要件 1:
一覧のうち、「The height and」を含む行から一覧の終わりまでを、「screenshot」を「image」に置き換え、ほかは変えずに書いてください。画像は含めないでください。

選択テキスト:
==================================================

- 糸井
- 古賀さん。
- 古賀
- はい。
- 糸井
- ヒマラヤが見える場所に立ったことあります?
- 古賀
- いや、ないです!
- 糸井
- ないですか。
たまたま立ったら「大きいなー」って思うじゃないですか(笑) - 古賀
- たまたま立った、ナイアガラの滝で思いました(笑)
- 糸井
- いいですよね。
- 古賀
- いいです。
- 糸井
- で、「来て良かったなー」って思うじゃないですか。
- 古賀
- 思います、思います。
- 糸井
- 知り合いがもし近くに行くなら
「ナイアガラの滝は絶対見た方がいいよ」と思うじゃない。 - 古賀
- はい。
- 糸井
- あれですよね。

- 糸井
- 俺、仕事でそんな巨大なもの見たかというと、
実は見てないんですよ。
だから自分にとって何が大きい数字かっていうのは宿題。 - 古賀
- 宿題ですか。
- 糸井
- エベレストの麓で
「登れないけど、これかあ」って思うみたいな。
実は今やりかけてる仕事が、
初めてビジョンとして億単位で数えてもいい、
そんな仕事になったんです。
いざそうなると、
数億人を想像しながら生きてみたいって
思うじゃないですか。 - 古賀
- はい。
- 糸井
- それがヒマラヤですよ。
自分だけじゃない、仲間も一緒に見られるのがいい。 - 古賀
- すごいスケールです。
- 糸井
- 古賀さんが「お金なんかないですよ」って子に
「ちょっと今儲かったから連れて行ってあげます」と。 - 古賀
- すごいな。
- 糸井
- ヒマラヤが見えるとこに立って「なぁ?」って言うと、
その子が「ほんとだぁ!」って言うじゃないですか。

==================================================

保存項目
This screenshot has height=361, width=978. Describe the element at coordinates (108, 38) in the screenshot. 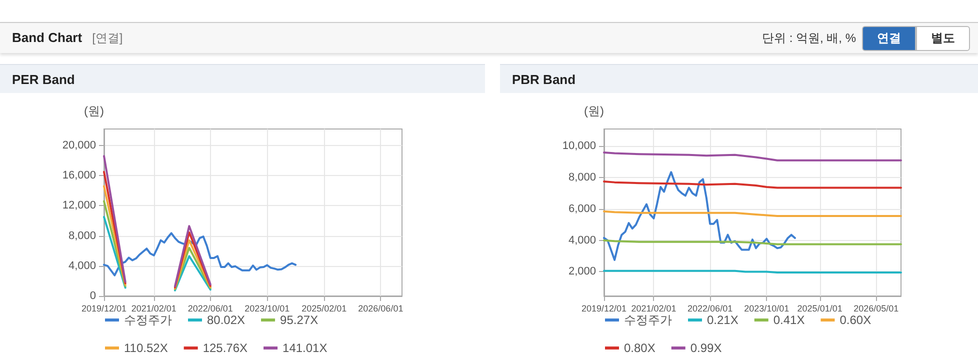

I see `text: [연결]` at that location.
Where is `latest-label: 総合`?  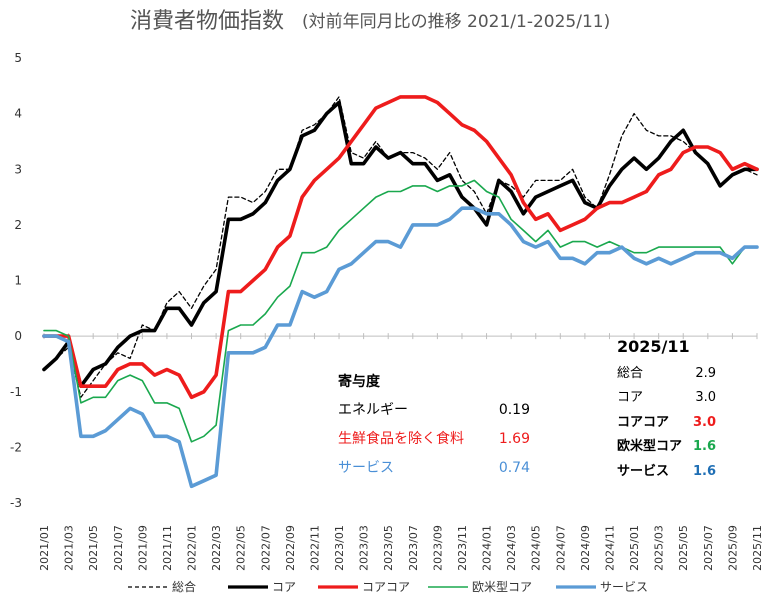
latest-label: 総合 is located at coordinates (630, 374).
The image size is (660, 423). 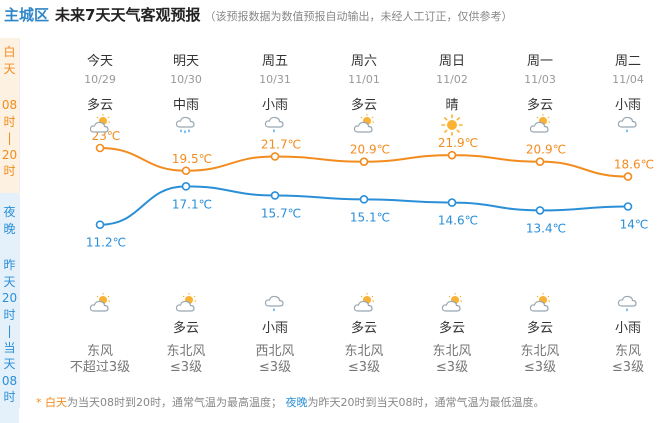 What do you see at coordinates (281, 213) in the screenshot?
I see `low-temp-label: 15.7℃` at bounding box center [281, 213].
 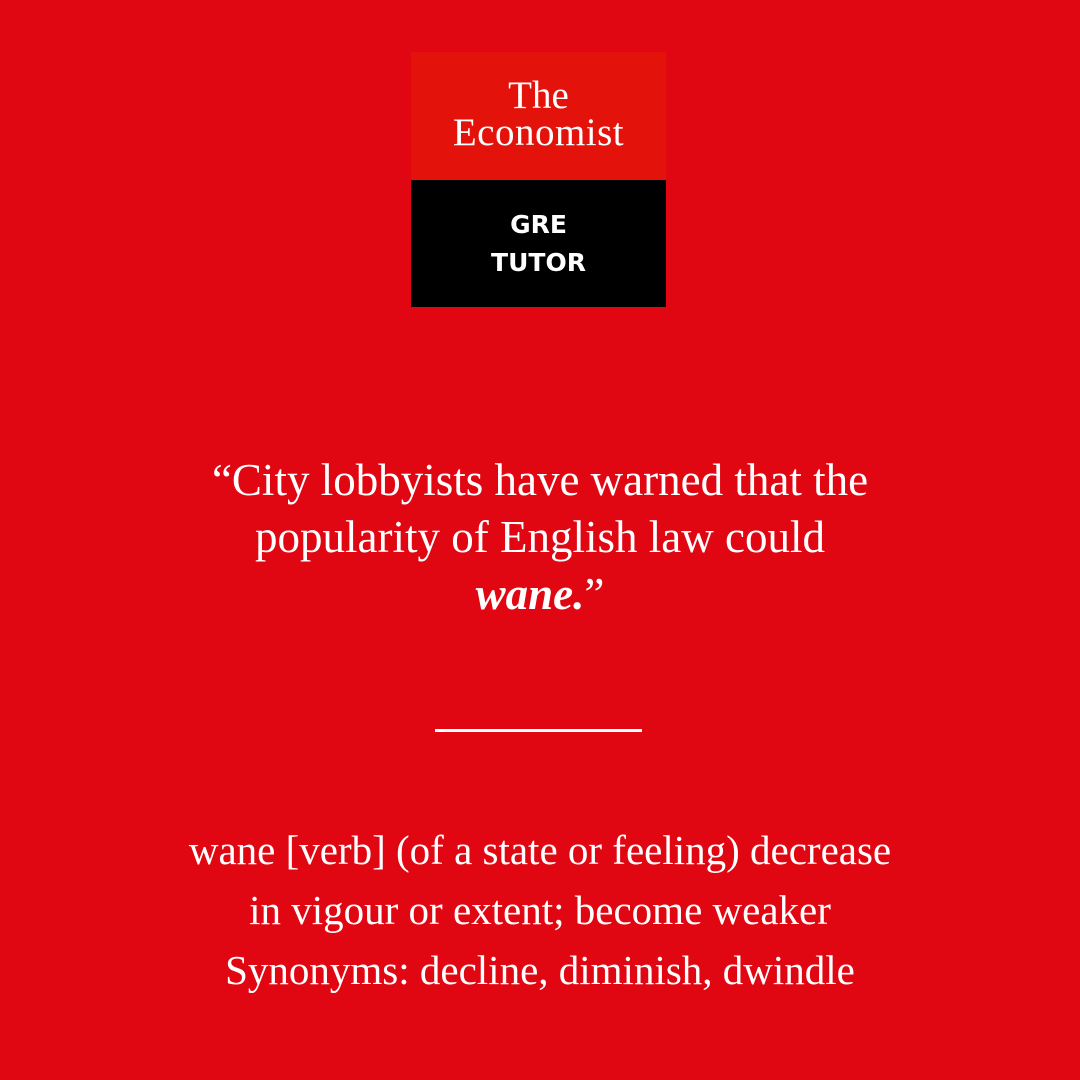 What do you see at coordinates (538, 96) in the screenshot?
I see `logo-title-the: The` at bounding box center [538, 96].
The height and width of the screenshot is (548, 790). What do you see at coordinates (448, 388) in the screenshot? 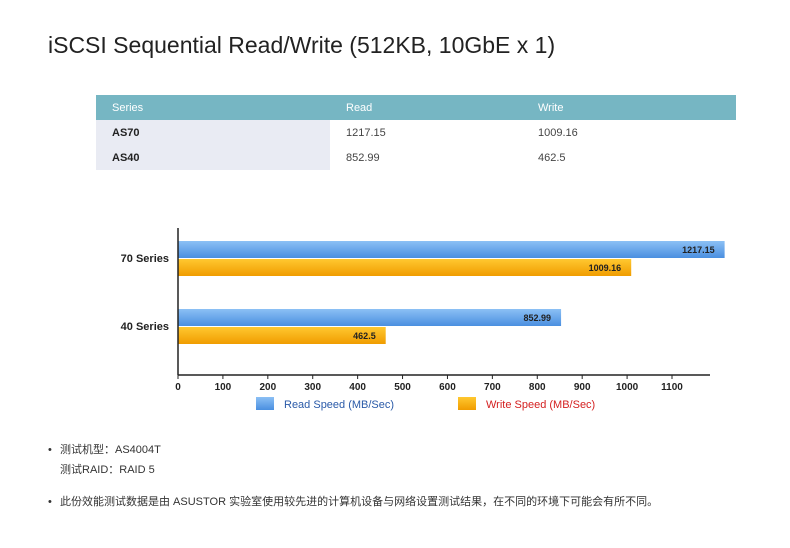
I see `x-tick-label: 600` at bounding box center [448, 388].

==================================================

要件 2:
上の対談を、一字も変えずに全文書き出してください。

最終回答 1:
The height and width of the image is (548, 790). What do you see at coordinates (448, 388) in the image? 
I see `x-tick-label: 600` at bounding box center [448, 388].

最終回答 2:
- 糸井
- 古賀さん。
- 古賀
- はい。
- 糸井
- ヒマラヤが見える場所に立ったことあります?
- 古賀
- いや、ないです!
- 糸井
- ないですか。
たまたま立ったら「大きいなー」って思うじゃないですか(笑) - 古賀
- たまたま立った、ナイアガラの滝で思いました(笑)
- 糸井
- いいですよね。
- 古賀
- いいです。
- 糸井
- で、「来て良かったなー」って思うじゃないですか。
- 古賀
- 思います、思います。
- 糸井
- 知り合いがもし近くに行くなら
「ナイアガラの滝は絶対見た方がいいよ」と思うじゃない。 - 古賀
- はい。
- 糸井
- あれですよね。

- 糸井
- 俺、仕事でそんな巨大なもの見たかというと、
実は見てないんですよ。
だから自分にとって何が大きい数字かっていうのは宿題。 - 古賀
- 宿題ですか。
- 糸井
- エベレストの麓で
「登れないけど、これかあ」って思うみたいな。
実は今やりかけてる仕事が、
初めてビジョンとして億単位で数えてもいい、
そんな仕事になったんです。
いざそうなると、
数億人を想像しながら生きてみたいって
思うじゃないですか。 - 古賀
- はい。
- 糸井
- それがヒマラヤですよ。
自分だけじゃない、仲間も一緒に見られるのがいい。 - 古賀
- すごいスケールです。
- 糸井
- 古賀さんが「お金なんかないですよ」って子に
「ちょっと今儲かったから連れて行ってあげます」と。 - 古賀
- すごいな。
- 糸井
- ヒマラヤが見えるとこに立って「なぁ?」って言うと、
その子が「ほんとだぁ!」って言うじゃないですか。